As the Bay Circuit Trail meanders through Sharon and Easton, it travels through about four miles of Borderland State Park. The BCT enters Borderland on the Morse Loop Trail, located near the park’s northern boundary. It then follows a series of trails (Ridge Trail to Northwest Trail to French Trail to West Side Trail to Pond Walk Trail) for about three miles, as it makes its way to Borderland’s main entrance and parking lot. Here, hikers will find a visitor center and a disc golf course. Nearby is the Ames Mansion, a three-story manor built in the early 1900s by the family who acquired and conserved much of the land that is now part of the state park.

For hikers visiting Borderland for the first time, the main entrance (located off Masspoag Avenue in Sharon) is a good jumping-off point—in addition to the visitor center, you’ll find restrooms, a picnic area, and access points to most of the park’s trails. The park itself is easy to navigate, and its 20+ miles of hiking trails offer something for everybody, ranging in difficulty from moderate strolls on old farm roads to rocky single-track hiking paths. Meanwhile, Borderland is one of several mountain biking gems on Boston’s South Shore.

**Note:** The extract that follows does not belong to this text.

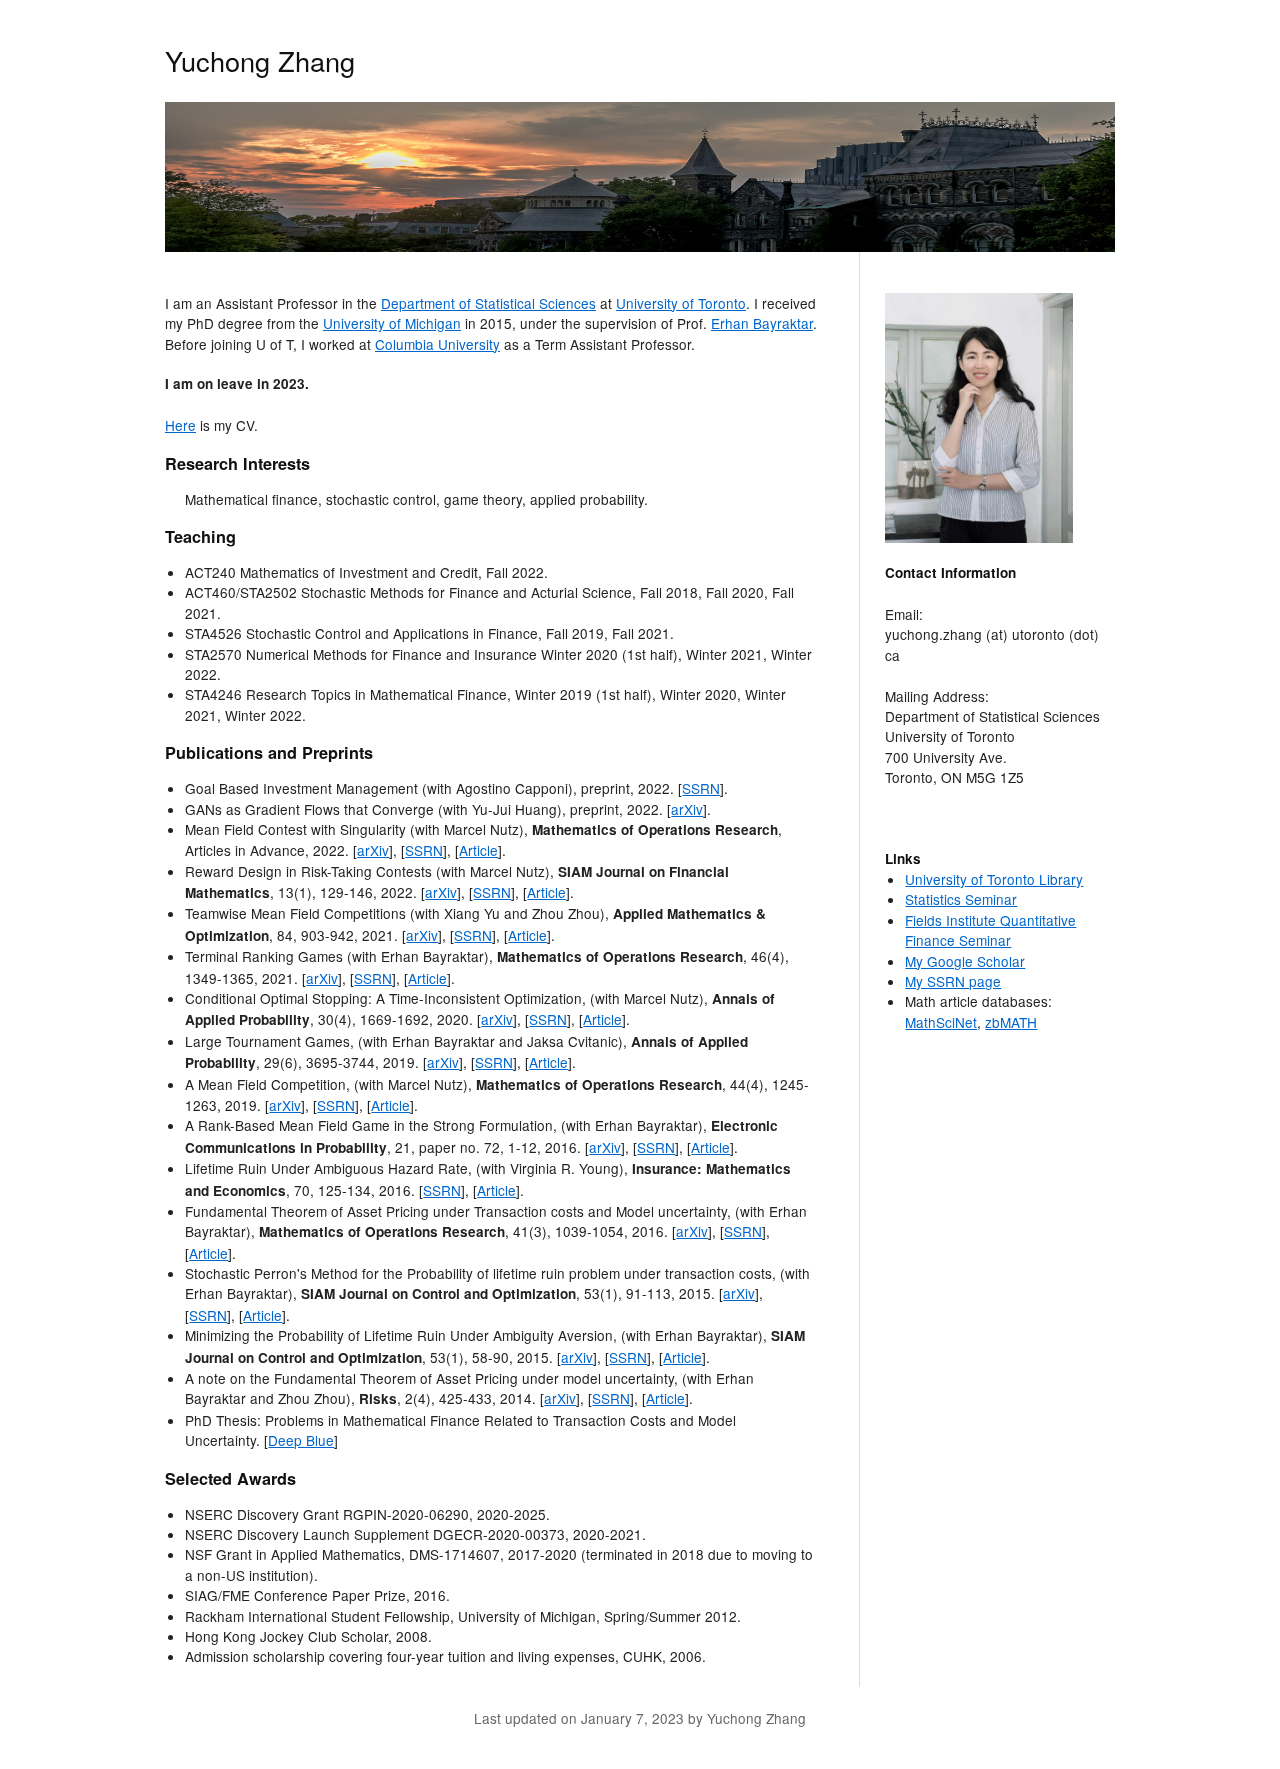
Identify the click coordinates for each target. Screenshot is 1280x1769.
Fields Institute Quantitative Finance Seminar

From the manicured fields in front of the Ames Mansion and the pleasant fire roads looping around the park’s several ponds to the gnarly single-track sections of the NEMBA Trail, Borderland also has a diversity of landscapes. As you negotiate your way between them, be on the lookout for the area’s abundant waterfowl, birds, and wildlife.

A biker in the Smith Reserve. | Credit: Doug Martland

4. Alton J. Smith Reserve

The Alton J. Smith Reserve is a 103-acre retired cranberry bog in the town of Hanson that is currently being converted back to its natural state (i.e., a forested wetland environment). The Bay Circuit Trail passes through the reserve on a section of path known as the Mattakeesett Path, named after the Mattakeeset band of the Massachuseuk Native American tribe who lived in the region for thousands of years before European contact. Although the BCT passes through the reserve only briefly, the area’s network of wide, flat dirt trails makes for wonderful hiking and is definitely worth an extended visit.

Located between Indian Head and Maquan Ponds, the main access points for the Alton J. Smith Reserve are the Marcus L. Urann Fisherman’s Landing off of Route 58 and on Camp Kiwanee Road behind the stone gatehouse. From either location, it’s easy to stroll along the old bog’s mellow trails, pausing when appropriate for numerous opportunities to spot the area’s abundant wildlife—Great Blue Heron, Green Heron, Kingfisher, hawks, Eastern Bluebird, many kinds of ducks, and mink are all known to frequent the area.

Credit: Doug Martland

5. Callahan State Park

As the Bay Circuit Trail makes its way through Framingham and Marlborough, it weaves for several miles through Callahan State Park. At over 900 acres, Callahan is one of the largest parks in the region and is a favorite of everyone from hikers to bikers to dog walkers. In fact, Callahan is often considered one of the most dog-friendly parks in Massachusetts (more than 85% of the park’s visitors are people with dogs), making it a great choice if you’re looking to have your floofy hiking buddy join you on the BCT. Dogs are allowed to run off-leash on a preponderance of the park’s trails.

Callahan State Park is divided into two distinct areas (the BCT winds through both): the north section and the south section, which are split by Edmands Road. The north end of the park is known for its more rugged and hillier terrain which is favored by bikers, while the south side is home to flatter, wider, and more manicured trails along with Eagle Pond and one of the largest unfenced dog parks in the area.

The Bay Circuit Trail covers a wide variety of Callahan State Park’s diverse terrain and takes visitors past quiet ponds, across fields, alongside forgotten stone walls, and through quiet forests. The BCT is well defined and uses its own markers, however, the trails the BCT follows go by their own name. Following the BCT from north to south through the park takes you along Bear Paw Trail, Pine Tree Trail, and Backpacker Trail before crossing Edmands Road and connecting with Red Tail Trail to Wren Trail to Pipeline Trail.